The next day, we were invited to make a pilgrimage to a site in nature that had apparently appeared to the shaman in a dream. We met the pretty white people in the rickety bus at the trailhead and followed the shaman’s lead. Every few hundred feet, he stopped and everyone was supposed to spin in circles. I imagined that if anyone else was watching up play follow the leader, we must have looked hilarious.

Things took a rocky turn when he started leading us through a patch of thick poison oak. There was no trail through the poison oak, only twisted thickets of poison. Yet he plunged through anyway and the pretty people followed. I did too, realizing that my white clothes were about to be torn to shreds. When we got where his inner GPS was apparently leading us, everyone dropped into a circle around the leader. The women began weaving. The men were holding these vessels and spinning a stick in them.

The next day, my housemate, who had joined us, was swollen shut from poison oak. I seem to have some sort of poison oak immunity, so I was fine, but my poor housemate could barely open her eyes and her legs were wet with weeping hives. Apparently, the shaman’s children were also swollen shut. His response? That the people who were suffering were bearing the burdens of the hundreds of Native Americans who had been massacred at that site where his inner GPS had led us. The swollen, itchy, nearly anaphylactic people were expiating the karma of the ones who committed the massacre.

You’d think by this point, some of the pretty white people would have woken up and gotten a little common sense, but it was obvious they were entranced, hook line sinker. I was love bombed, targeted as someone “special,” made to feel chosen, singled out. But I’ve studied cults and been hurt by cult leaders, so by this point in my Sacred Medicine journey, I had learned the hard lesson of discernment and could spot the recruitment right away. I had money, influence, power, a book I was writing, and an activist’s heart that cares about environmental issues, so I got the full court press, but I turned away from that scary scene, chose not to write about some useful things I learned from the shaman in my book, and chalked it up to a cautionary tale.

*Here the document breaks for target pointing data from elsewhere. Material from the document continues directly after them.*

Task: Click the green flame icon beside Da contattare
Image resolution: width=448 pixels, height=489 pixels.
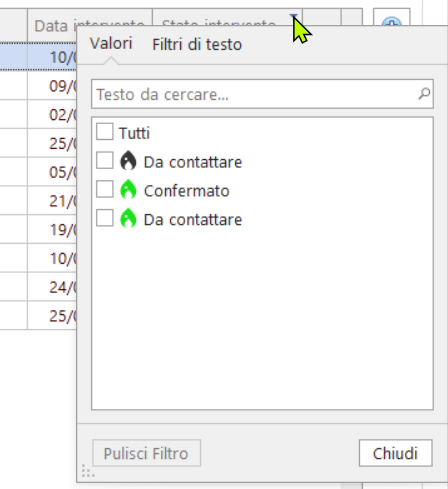Action: tap(128, 219)
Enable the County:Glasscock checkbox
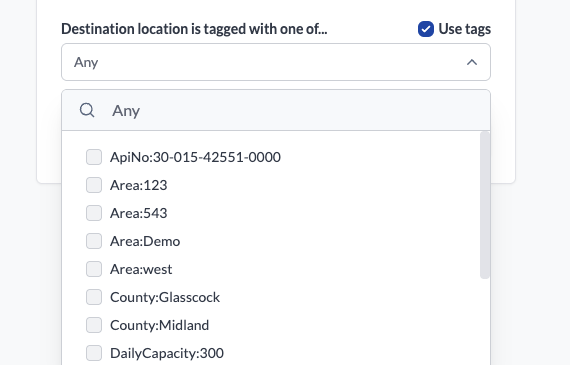The image size is (570, 365). [94, 297]
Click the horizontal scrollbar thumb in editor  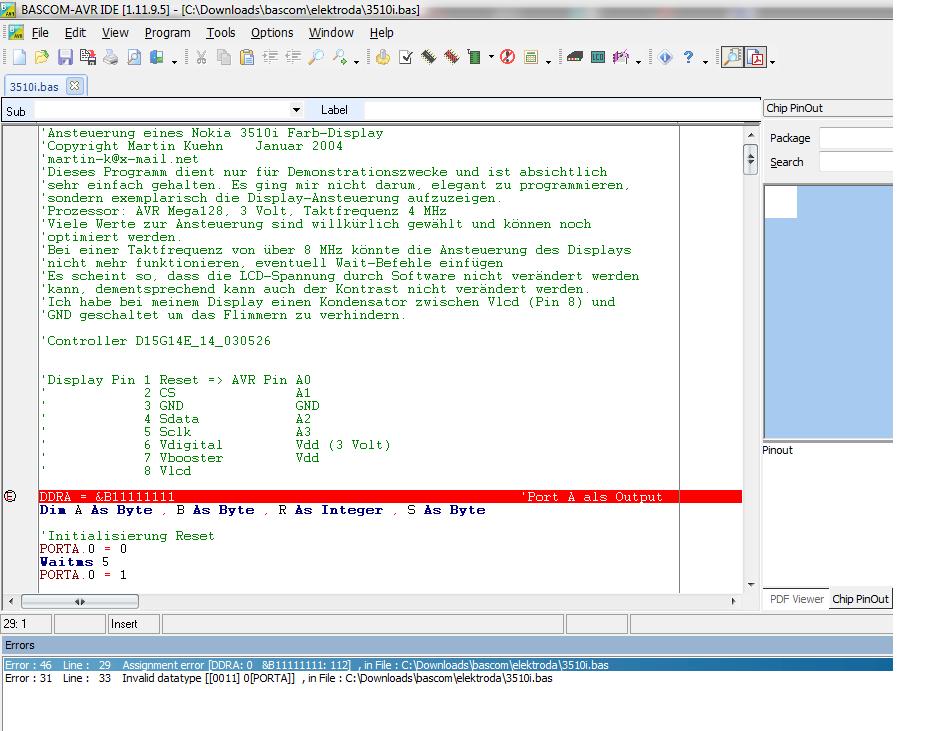tap(79, 602)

Many years prior to that, I had been invited by a famous man I admired to join a special group of select, by invitation only, mystics. We would all be gathering in an old mansion to work on honing our “siddhis,” the spiritual superpowers described by yogis. I was fascinated and curious. I felt flattered to have been invited. But it only took me about a month to realize how dangerous this crew of black magicians was. I bowed out and left unscathed, never looking back. I don’t know how the others fared.

Ten years of studying Sacred Medicine gave me a prime lesson in how to spot a narcissistic cult leader and the communities that are attracted to them. Sometimes cults are a cult of two, and sometimes they’re more obvious, like the shaman and the pretty white people or the mystic and the black magicians.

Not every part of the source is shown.